A Try to Interpret How Neural Network Works

A cartoon drawing of a biological neuron (left) and its mathematical model (right).

Left: A 2-layer Neural Network (one hidden layer of 4 neurons (or units) and one output layer with 2 neurons), and three inputs. Right: A 3-layer neural network with three inputs, two hidden layers of 4 neurons each and one output layer. Notice that in both cases there are connections (synapses) between neurons across layers, but not within a layer.

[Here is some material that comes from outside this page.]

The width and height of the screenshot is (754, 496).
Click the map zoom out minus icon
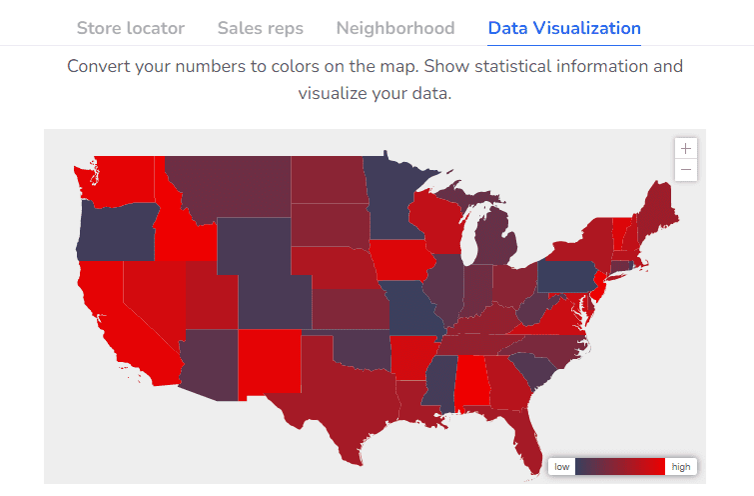tap(685, 170)
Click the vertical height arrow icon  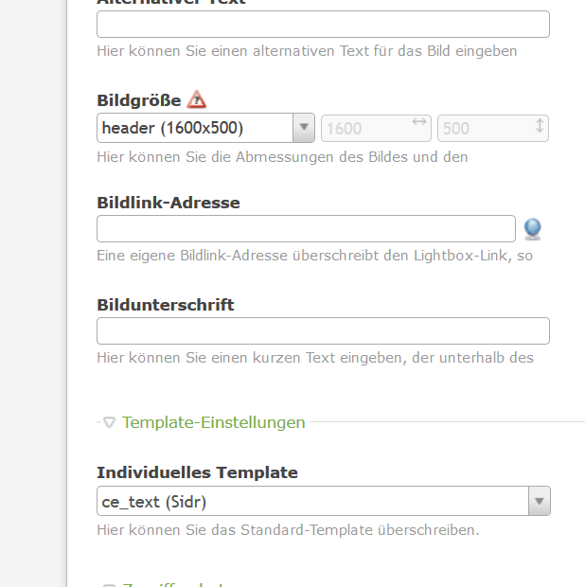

Take a two layer neural network as an example. You do following steps to train a neural network model:

Initialize the weights. Between input layer and hidden layer, there is matrix $ W1 $ for input weights. Between hidden layer and output layer, there is matrix $ W2 $ for hidden layer weights. We first initialize them.
Forwardpropagation(forward pass). We do forward pass to compute the loss. Say, for the first layer, we use ReLU as activation function and softmax for the second layer. So we have the following expressions. Then, we get the loss.
\[HiddenLayer_{in} = X \times W1 + b1\] \[HiddenLayer_{out} = max(0, HiddenLayer_{in})\] \[OutputLayer_{in} = HiddenLayer_{out} \times W2 + b2\] \[OutputLayer_{out} = softmax(OutputLayer_{in})\]
Backpropagation. We calculate the gradient for decreasing the loss. According the expression above, we compute the corresponding gradients of every layer for every $ W $ and $ b $(bias). The math behind can be referred to this blog.
Train the network using SGD. It means that we use the computed gradients to tweak our parameters($ W $ and $ b $), making the loss converge into a minimal. The final trained parameters are the key part of our model. Check the code below to see how it is implemented.

Here is an implement of the loss and the gradients:

    def loss(self, X, y=None, reg=0.0):
        """
        Compute the loss and gradients for a two layer fully connected neural
        network.

        Inputs:
        - X: Input data of shape (N, D). Each X[i] is a training sample.
        - y: Vector of training labels. y[i] is the label for X[i], and each y[i] is
          an integer in the range 0 <= y[i] < C. This parameter is optional; if it
          is not passed then we only return scores, and if it is passed then we
          instead return the loss and gradients.
        - reg: Regularization strength.

        Returns:
        If y is None, return a matrix scores of shape (N, C) where scores[i, c] is
        the score for class c on input X[i].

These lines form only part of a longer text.